トランプ大統領は、ゼレンスキー大統領の発言に何度も大きくうなずき、半年前の会談ではなかった満面の笑顔まで見せた。「誰も自分を正当に評価していない」と感じているトランプ大統領にとって、ゼレンスキー大統領の感謝の言葉の効果はてきめんに効いていたようだ。
■②感銘:「褒められ上手」には効果的
部下が上司に対して「○○さんのリーダーシップやご発言の素晴らしさには、いつも本当に感銘を受けます」という発言をする際には、その上司が“褒められ上手”かどうかを見極める必要がある。「褒め殺し」という言葉があるように、褒められ慣れていなかったり、称賛を素直に受け取れないタイプであれば、かえって逆効果になりかねない。

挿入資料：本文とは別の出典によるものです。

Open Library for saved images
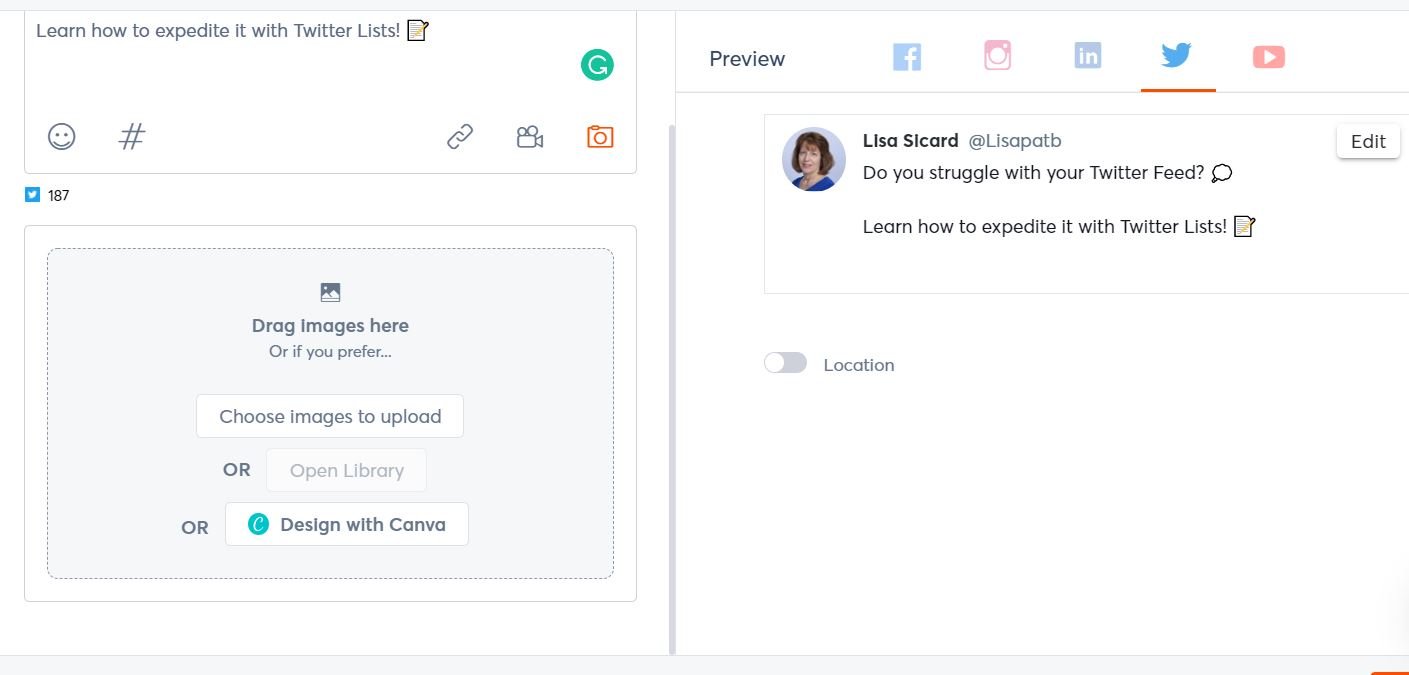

トランプ大統領に関して言えば、間違いなく「褒められ上手」だ。かつて政権1期目の時、米政府高官は、「トランプ大統領は褒めがいがある」と筆者に語ったことがある。つまり、トランプ大統領は褒められることに慣れ、むしろそのような発言を求めているということだろう。褒められた直後のうなずき、笑顔、お礼の言葉は、褒められ上手な上司の典型的な反応だと言える。
■キラーワードは「リーダーシップ」
そのため閣僚たちは、何の遠慮もなくトランプ大統領を褒め、常に感銘を受けていることを伝える。閣僚会議でのゴマすり発言に用いられた単語を調べたが、閣僚が最も多く使ったのは「リーダーシップ」だった。

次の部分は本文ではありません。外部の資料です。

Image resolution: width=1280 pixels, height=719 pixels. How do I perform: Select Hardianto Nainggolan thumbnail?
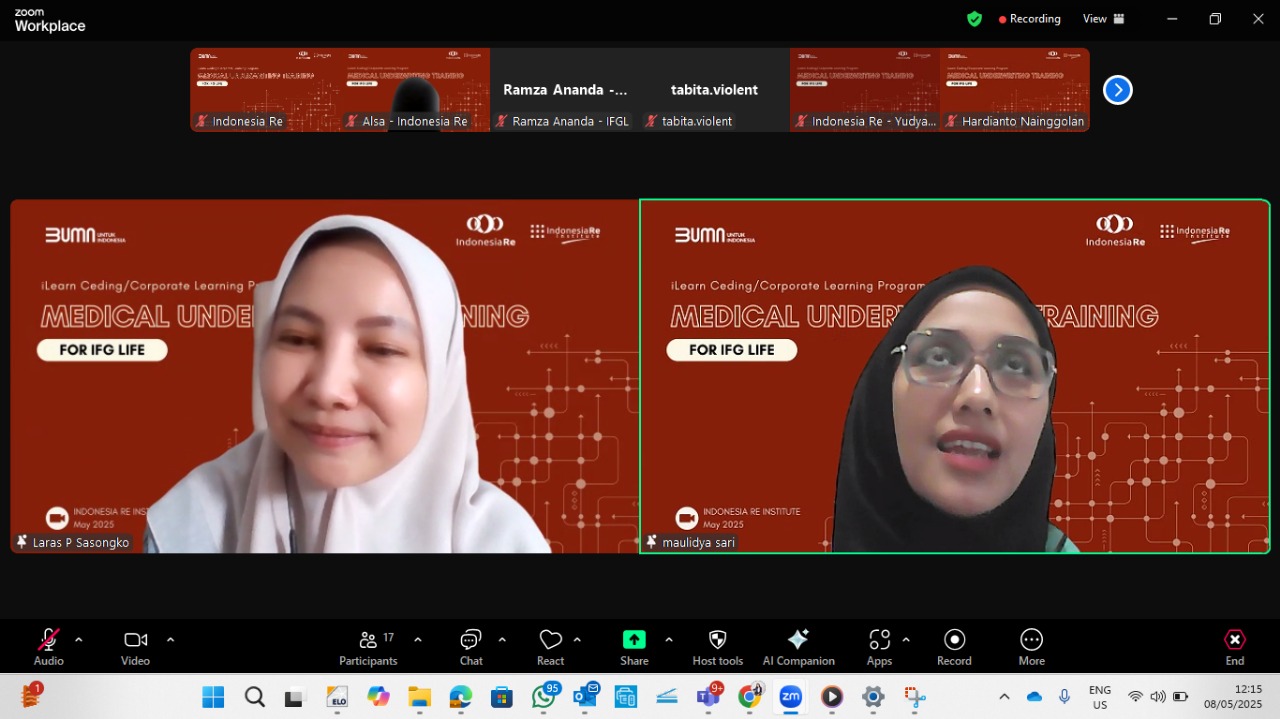click(x=1015, y=89)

「あなたのリーダーシップのおかげで、アメリカはより安全になりました」
「あなたの類いまれなリーダーシップに感謝します」
「あなたのリーダーシップのおかげで、数字が改善されました」
こうして「リーダーシップ」という言葉は、トランプ大統領を称賛するためのキラーワードとして多用されている。
■③功績への称賛:具体的な数字で示す
「自分はもっと称賛されるべきなのに、十分に評価されていない」あるいは「(結果を出しても)それは私の手柄になっていない」と考えるトランプ大統領(上司)にとって、閣僚(部下)から具体的な成果を提示され、自分のことを称賛されることは大きな喜びだろう。実際、閣僚は数字やデータを用意し、本人の目の前で称賛の言葉を並べる。

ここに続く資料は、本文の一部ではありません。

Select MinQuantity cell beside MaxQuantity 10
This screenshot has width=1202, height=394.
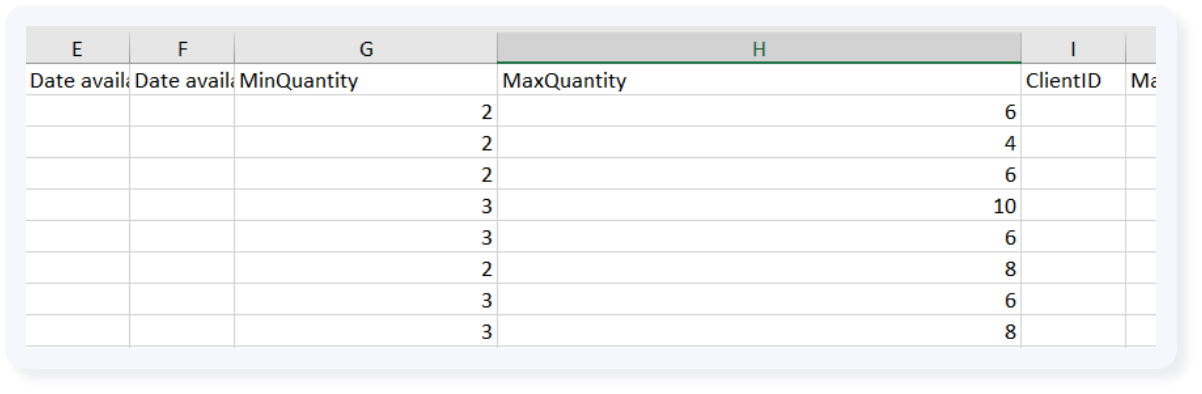coord(366,206)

「あなたのおかげで、2億5800万人の命が救われました」
「あなたのおかげで、不当に拘束されていたアメリカ人47人が解放されました」
トランプ大統領の功績を称賛するのは閣僚だけではない。外国首脳、企業経営者らからの称賛も相次いでいる。NATO(北大西洋条約機構)のルッテ事務総長は、今年6月に行われたNATO首脳会議直前に、トランプ大統領がイランの核施設を攻撃したことを称賛する書簡を大統領に送り、「このような勇敢な行動は誰もできない。あなたのおかげで、我々全員がより安全になりました」と、トランプ大統領を持ち上げた。
NATO首脳会議が始まってからも、ルッテ事務総長はトランプ大統領本人の前で賛辞を送り続け、「こびへつらっている」とはっきりと報じ批判するメディアもいた。だが、ルッテ事務総長は、これらのトランプ大統領へのゴマすり発言により、「トランプ大統領の機嫌を損なうことなくNATO首脳会議をつつがなく終わらせる」という目的を達成した。
■1期目は解任や粛清人事が相次いだ
トランプ政権1期目には、トランプ大統領に目を付けられて解任されたり、辞任に追い込まれたりした閣僚が何人もいた。政府高官に対する粛清人事も行われた。
2期目でも、自ら任命していない高官に対しては粛清を続けているが、自らが任命した閣僚には、現時点で全く手を付けていない。これは、閣僚が、感謝や感銘心、功績を直接トランプ大統領に伝えていることだけが理由ではないだろうが、少なくともそれを伝えられた瞬間の大統領は上機嫌だ。「ゴマすり発言」と呼べば響きは悪いかもしれないが、部下のそのような発言によって上司の機嫌が良くなり、会議が円滑に進むのであれば、それは必ずしもネガティブだとは言い切れないだろう。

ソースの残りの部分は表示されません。